カリスマ 2000/03/11

■「カリスマ」(1999年 日本) 評価 ★★★☆
監督/黒沢清 (「CURE」)
出演/役所広司、池内博之、大杉漣、洞口依子、風吹ジュン
受賞/カンヌ国際映画祭 監督週間正式出品
<テアトル新宿にて公開中>
 
■あらすじ
 休職し、憩いを求めて森にやってきた刑事。しかし意外にもそこは、人も木々も、生きとし生けるものが自らの「生」を賭けてせめぎあう「戦場」であった。そして、刑事の出現=参戦により、それまでかろうじて微妙なバランスを保っていた森の支配構造が乱れ、いつしか彼がその頂点に立っていた・・・。

■感想 
 後味の悪さ絶品の「いやな映画」である。これは決してけなしているのではなく、誉め言葉である。思えば同監督の「CURE」もとても「いやな映画」だった。血しぶきが飛ぶわけでも、幽霊が出るわけでもないのに、二時間かけてじっくりと精神的に追い詰められ、漠然とした底知れぬ恐怖感に陥れられる映画。テーマは異なるが、こうした基本構造では両作品共通している。ホラーでもスリラーでもオカルトでもない「ジャンル・クロサワ」。フランスを中心とするヨーロッパでは近年、「日本にもうひとりのクロサワあり」と評価が急速に高まっているという。

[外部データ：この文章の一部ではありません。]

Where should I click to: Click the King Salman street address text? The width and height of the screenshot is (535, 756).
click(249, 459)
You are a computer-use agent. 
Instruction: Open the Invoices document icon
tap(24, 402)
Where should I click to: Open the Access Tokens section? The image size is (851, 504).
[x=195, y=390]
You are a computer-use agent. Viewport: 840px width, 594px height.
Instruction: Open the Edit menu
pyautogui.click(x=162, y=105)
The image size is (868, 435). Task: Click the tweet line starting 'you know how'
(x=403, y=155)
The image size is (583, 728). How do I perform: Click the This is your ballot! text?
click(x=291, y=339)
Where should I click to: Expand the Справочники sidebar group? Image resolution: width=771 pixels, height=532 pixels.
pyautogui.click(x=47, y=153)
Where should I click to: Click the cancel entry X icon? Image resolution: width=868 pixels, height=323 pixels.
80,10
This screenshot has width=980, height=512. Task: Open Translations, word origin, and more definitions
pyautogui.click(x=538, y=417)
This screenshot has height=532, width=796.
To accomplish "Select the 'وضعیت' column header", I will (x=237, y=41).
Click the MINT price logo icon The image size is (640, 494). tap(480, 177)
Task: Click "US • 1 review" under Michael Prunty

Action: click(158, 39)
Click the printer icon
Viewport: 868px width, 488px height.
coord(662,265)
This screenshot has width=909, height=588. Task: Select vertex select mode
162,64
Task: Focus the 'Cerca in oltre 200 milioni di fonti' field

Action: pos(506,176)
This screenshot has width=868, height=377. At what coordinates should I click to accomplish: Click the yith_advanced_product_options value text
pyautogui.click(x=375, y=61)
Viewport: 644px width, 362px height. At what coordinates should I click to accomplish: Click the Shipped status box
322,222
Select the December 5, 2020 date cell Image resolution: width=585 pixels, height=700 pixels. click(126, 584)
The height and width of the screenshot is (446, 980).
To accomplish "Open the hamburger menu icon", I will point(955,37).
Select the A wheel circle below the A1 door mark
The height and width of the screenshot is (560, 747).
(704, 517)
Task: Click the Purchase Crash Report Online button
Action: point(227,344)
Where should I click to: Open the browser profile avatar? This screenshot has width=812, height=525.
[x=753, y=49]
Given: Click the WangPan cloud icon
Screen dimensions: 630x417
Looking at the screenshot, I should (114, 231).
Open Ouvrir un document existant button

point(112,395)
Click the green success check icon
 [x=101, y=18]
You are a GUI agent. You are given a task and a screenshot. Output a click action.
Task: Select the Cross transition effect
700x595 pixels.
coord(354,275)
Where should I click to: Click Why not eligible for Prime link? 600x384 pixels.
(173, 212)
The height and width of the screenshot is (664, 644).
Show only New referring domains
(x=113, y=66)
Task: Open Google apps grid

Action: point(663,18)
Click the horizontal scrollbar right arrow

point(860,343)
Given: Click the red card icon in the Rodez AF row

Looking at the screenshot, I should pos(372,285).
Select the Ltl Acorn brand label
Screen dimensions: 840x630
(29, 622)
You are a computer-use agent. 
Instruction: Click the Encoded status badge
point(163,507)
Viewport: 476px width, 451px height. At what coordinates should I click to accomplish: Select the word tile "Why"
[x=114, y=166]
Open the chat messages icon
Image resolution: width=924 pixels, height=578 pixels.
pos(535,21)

 とりあえず、鑑賞直後の感想は「なんじゃこりゃ」である。契機も結論も展望もない物語に混乱させられたまま無言で映画館を後にするしかない。かといって、「駄作だ」という印象は皆無。帰途、そして帰り着いた自室で音楽もかけず脳裏にフラッシュバックする断片的なシーンの数々をぼんやりとやり過ごすうちに、一つ、また一つと、霧の中からこの映画のいくつかの「細部構造」が浮かび上がってきて、やがて漠然と、大きな流れが見えてくる。支配・権力構造は多重でしかも輪廻の構造を成しているのだ。そこで始めて、役所広司や大杉漣がこの難解な役どころをいかに好演していたかがわかる。

 生か死か。生は他者の死を、他者の生は自らの死を意味するのみで、「共生」という選択肢はないのか。刑事が受け取った「世界の秩序を回復せよ」というメッセージは何を意味し、果たされたのか否か。通貨が無価値化し、街が炎上する終末感に満ちたラストと、それをある達成感を以って受け止める主人公の対比が意味するものは何なのか・・・。

 ぜひ映画館の閉鎖された暗黒の空間で鑑賞して、不安と混乱に苛まれたその後の数日間を過ごしてください。